Tenía 11 años y fue fuera del aula en la que cursaba la escuela primaria. La maestra de matemática, que siempre le gritaba, volvió a gritarle. Volvió a zamarrearla. La golpeó. “A ella le molestaba que yo no entendiera lo que ella explicaba. Le molestaba tanto que terminó golpeándome”. La violencia extrema de esa maestra contra Ana Milagros González y Méndez no sería la única que le tocaría padecer.

Más de diez años después, un profesor universitario de Neurología la interrumpió en un examen oral para decirle: “Sos deficiente mental”. A Ana le estaba costando decir una palabra. Intentaba, volvía a intentar y no le salía. El profesor la agredió y el examen terminó allí mismo.

Pero a diferencia de aquel día en que la maestra la había golpeado, Ana ya sabía porqué le costaba decir algunas palabras, hacer alguna cuenta, leer un texto sin sobresaltos: tiene dislexia, discalculia y dislalia.

Ana tiene 29 años y se recibió de médica el año pasado. Trabaja como generalista en ambulancias de baja complejidad y en consultorios, y el 1º de julio rendirá el examen que, de aprobarlo, la convertiría en residente de Neurocirugía. Vive en Núñez, ejerce en San Fernando y está de novia desde hace cuatro años con Santiago, que también es médico.

Terminó la escuela primaria en medio de la incertidumbre por esos errores ortográficos que se repetían algunos renglones después de haber escrito bien esa misma palabra, y de ecuaciones que no llegaban al resultado indicado porque en el medio cambiaba de lugar algún número, o un menos por un más.

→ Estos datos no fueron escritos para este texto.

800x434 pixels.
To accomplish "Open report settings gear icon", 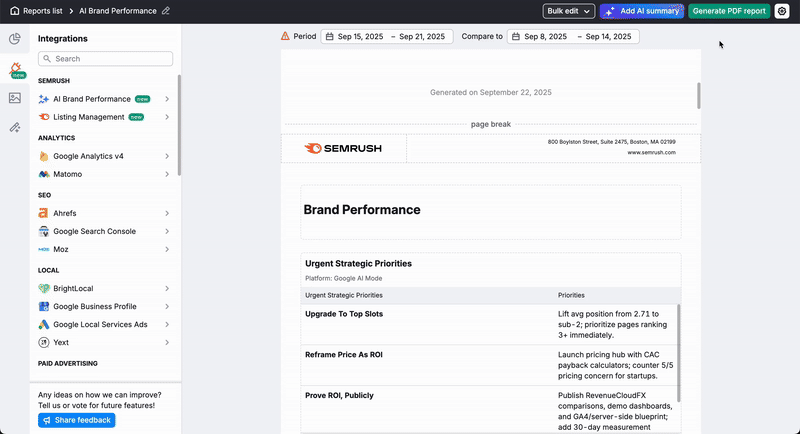I will point(782,11).
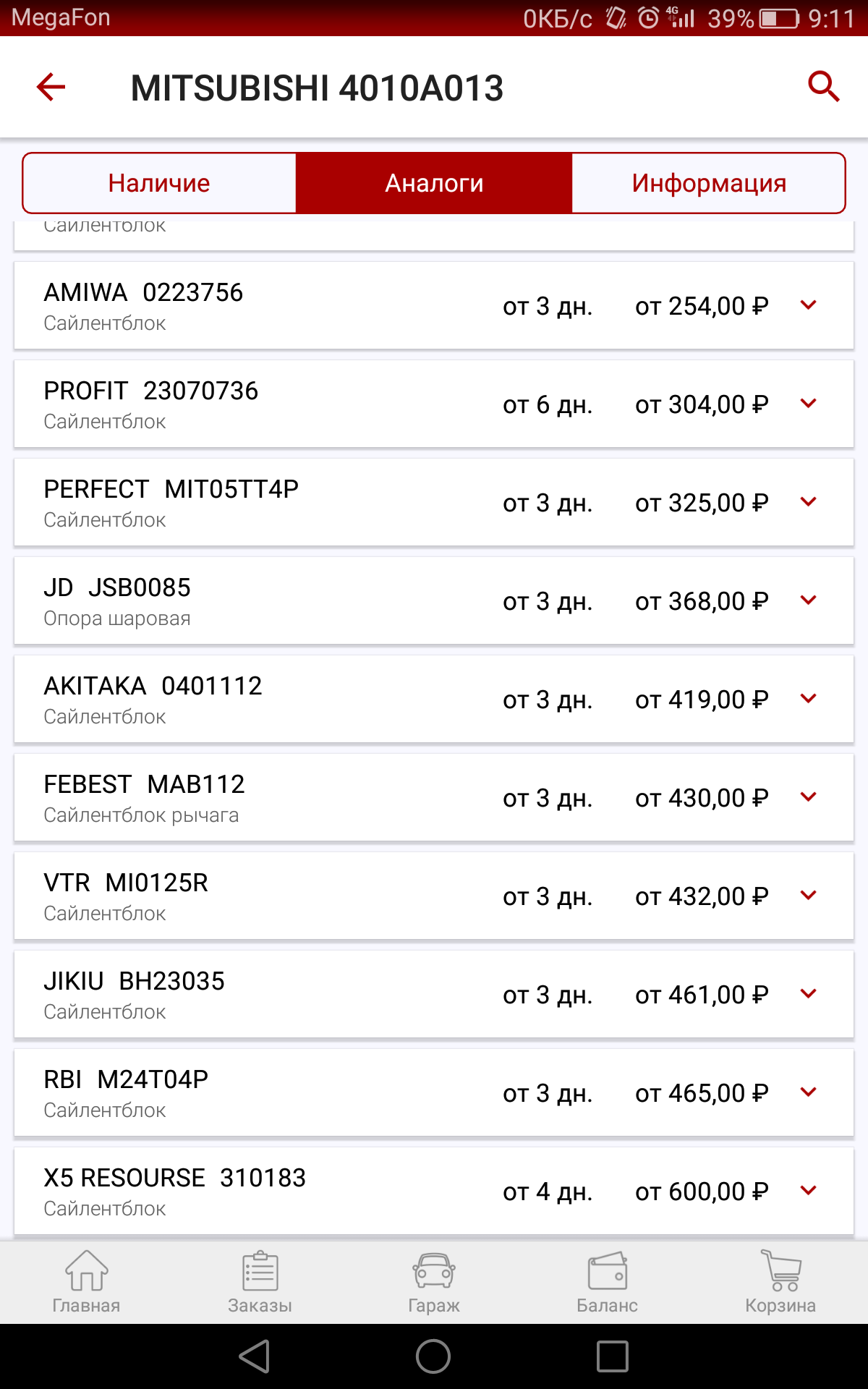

Eso la expuso a burlas y distancia por parte de sus compañeros, al desconcierto del gabinete psicopedagógico y de sus padres, e incluso a reacciones extremas como la de aquella maestra.

Ana padece dislexia y discalculia, lo que implica confusión con letras y también con números (Freepik)

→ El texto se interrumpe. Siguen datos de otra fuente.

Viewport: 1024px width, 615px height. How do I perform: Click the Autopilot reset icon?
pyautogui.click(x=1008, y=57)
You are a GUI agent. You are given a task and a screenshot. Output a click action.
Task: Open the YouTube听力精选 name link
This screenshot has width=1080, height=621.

Terminó de cursar la escuela secundaria en medio de esa misma incertidumbre, aunque con una coraza. “Yo ya había construido una personalidad en la que les podía dejar claro a mis compañeros que no me molestaran. Estuve bastante aislada de los demás compañeros, construí una personalidad cerrada, pero estaba claro que nadie se iba a meter con lo que me pasaba”, le dice Ana a Infobae.

En el secundario, se llevó matemática todos los años. Y los últimos dos decidió no rendir la materia, sino dejarla previa. “Yo pensaba que iba a llegar hasta ahí, a terminar de cursar el secundario. Ya no quería saber más nada, pero en un momento decidí rendirlas”. Su vida estaba a punto de cambiar.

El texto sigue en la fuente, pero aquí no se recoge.